§ Task to complete:
Only a number is wanted here: how many lines in the records below contain the string "marker".

[Stored data]
•••

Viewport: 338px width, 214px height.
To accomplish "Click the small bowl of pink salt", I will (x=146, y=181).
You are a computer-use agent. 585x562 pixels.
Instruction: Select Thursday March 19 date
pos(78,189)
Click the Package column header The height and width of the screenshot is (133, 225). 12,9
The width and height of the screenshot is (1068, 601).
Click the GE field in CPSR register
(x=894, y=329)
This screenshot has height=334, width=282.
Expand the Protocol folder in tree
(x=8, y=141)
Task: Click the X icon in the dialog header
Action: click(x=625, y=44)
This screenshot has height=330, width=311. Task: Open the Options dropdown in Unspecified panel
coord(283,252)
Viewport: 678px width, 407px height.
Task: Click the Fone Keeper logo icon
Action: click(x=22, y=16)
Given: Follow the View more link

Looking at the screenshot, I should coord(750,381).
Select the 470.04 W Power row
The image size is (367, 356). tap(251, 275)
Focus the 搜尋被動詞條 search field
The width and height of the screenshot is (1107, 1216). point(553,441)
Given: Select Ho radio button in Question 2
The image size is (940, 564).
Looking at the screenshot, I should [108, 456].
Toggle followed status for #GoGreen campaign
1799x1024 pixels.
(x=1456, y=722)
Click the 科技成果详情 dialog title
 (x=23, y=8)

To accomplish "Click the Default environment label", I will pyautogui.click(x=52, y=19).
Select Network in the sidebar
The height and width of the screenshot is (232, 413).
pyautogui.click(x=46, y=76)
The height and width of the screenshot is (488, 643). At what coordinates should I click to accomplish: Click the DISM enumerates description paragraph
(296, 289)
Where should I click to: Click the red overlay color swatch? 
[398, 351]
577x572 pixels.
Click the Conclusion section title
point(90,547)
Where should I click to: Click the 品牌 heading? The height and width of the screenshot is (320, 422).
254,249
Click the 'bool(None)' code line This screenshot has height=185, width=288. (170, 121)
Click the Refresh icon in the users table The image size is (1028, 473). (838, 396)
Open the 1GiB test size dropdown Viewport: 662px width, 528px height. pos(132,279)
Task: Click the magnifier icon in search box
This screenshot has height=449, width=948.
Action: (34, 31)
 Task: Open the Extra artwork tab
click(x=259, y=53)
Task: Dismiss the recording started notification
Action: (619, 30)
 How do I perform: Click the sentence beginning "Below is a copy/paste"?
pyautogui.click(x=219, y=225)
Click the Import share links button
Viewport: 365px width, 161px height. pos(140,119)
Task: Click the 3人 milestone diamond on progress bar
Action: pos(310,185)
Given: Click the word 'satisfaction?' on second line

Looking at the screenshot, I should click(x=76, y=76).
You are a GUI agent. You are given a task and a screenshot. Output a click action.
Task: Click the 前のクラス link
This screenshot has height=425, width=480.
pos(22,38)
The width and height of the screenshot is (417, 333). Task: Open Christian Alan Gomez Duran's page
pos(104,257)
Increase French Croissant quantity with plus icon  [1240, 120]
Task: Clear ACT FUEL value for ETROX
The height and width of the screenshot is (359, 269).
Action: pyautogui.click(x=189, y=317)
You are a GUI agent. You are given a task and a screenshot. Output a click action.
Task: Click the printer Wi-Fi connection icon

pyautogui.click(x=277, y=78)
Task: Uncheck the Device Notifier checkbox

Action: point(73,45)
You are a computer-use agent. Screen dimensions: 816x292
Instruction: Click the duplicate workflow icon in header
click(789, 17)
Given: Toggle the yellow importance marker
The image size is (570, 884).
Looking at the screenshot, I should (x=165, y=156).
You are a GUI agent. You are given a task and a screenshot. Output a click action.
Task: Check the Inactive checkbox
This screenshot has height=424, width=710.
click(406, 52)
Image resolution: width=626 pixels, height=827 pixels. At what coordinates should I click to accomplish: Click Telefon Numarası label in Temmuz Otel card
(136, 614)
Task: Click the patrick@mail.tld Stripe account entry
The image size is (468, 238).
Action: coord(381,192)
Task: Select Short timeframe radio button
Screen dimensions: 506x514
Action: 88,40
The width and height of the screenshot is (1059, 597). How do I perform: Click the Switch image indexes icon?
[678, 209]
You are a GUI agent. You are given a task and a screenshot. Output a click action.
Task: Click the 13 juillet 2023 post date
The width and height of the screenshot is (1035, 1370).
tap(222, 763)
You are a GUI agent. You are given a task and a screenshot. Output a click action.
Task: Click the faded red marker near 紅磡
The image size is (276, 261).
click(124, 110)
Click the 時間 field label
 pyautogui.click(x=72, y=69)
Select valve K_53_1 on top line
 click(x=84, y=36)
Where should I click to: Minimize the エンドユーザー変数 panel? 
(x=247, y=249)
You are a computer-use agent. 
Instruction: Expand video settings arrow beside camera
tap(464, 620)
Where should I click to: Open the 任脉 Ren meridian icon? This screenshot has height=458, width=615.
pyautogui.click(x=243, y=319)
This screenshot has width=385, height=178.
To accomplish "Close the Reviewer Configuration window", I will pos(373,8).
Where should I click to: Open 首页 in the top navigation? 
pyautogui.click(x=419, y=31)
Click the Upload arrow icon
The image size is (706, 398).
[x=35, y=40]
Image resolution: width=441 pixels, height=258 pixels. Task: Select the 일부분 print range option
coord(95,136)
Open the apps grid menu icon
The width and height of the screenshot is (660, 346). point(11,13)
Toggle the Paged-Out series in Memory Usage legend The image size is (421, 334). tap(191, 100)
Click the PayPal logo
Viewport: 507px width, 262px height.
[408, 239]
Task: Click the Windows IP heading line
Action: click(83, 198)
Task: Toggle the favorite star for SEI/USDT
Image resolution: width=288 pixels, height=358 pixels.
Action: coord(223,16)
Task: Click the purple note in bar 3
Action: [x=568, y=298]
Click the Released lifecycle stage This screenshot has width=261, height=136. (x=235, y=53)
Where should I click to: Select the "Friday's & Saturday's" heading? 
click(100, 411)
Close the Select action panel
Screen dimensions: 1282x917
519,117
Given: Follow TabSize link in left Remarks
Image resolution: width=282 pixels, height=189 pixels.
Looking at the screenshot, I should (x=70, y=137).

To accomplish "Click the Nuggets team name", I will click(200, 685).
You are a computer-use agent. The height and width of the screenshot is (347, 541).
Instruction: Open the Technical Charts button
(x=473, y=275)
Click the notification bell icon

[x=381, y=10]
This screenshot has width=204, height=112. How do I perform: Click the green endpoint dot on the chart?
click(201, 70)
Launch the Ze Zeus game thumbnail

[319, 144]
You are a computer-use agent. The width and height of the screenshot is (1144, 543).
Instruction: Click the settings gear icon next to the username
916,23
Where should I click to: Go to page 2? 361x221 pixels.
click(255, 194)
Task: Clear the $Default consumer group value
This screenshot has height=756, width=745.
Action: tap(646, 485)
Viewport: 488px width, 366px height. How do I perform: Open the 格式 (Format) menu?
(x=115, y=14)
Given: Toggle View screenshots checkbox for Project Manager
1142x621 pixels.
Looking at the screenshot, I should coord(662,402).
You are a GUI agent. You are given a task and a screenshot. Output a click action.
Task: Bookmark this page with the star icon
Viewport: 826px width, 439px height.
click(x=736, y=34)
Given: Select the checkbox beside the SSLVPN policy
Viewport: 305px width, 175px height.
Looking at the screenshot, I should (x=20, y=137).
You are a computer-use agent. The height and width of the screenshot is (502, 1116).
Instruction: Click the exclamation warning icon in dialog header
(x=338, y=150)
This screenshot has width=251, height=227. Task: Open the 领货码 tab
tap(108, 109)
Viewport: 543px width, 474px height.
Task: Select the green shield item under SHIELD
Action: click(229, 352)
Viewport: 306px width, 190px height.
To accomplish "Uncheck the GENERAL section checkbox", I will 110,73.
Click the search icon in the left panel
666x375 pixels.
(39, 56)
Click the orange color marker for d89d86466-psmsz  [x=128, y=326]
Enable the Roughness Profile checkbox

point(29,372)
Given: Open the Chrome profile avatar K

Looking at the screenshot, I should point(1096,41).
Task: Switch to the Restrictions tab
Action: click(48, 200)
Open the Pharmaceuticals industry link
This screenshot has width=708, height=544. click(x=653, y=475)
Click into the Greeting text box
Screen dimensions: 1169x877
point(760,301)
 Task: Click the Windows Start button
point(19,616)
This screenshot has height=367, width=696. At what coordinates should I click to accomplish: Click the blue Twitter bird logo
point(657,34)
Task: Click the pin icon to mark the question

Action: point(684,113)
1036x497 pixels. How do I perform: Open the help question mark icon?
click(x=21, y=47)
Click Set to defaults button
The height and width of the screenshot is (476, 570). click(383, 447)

•••

§ Finished task:
3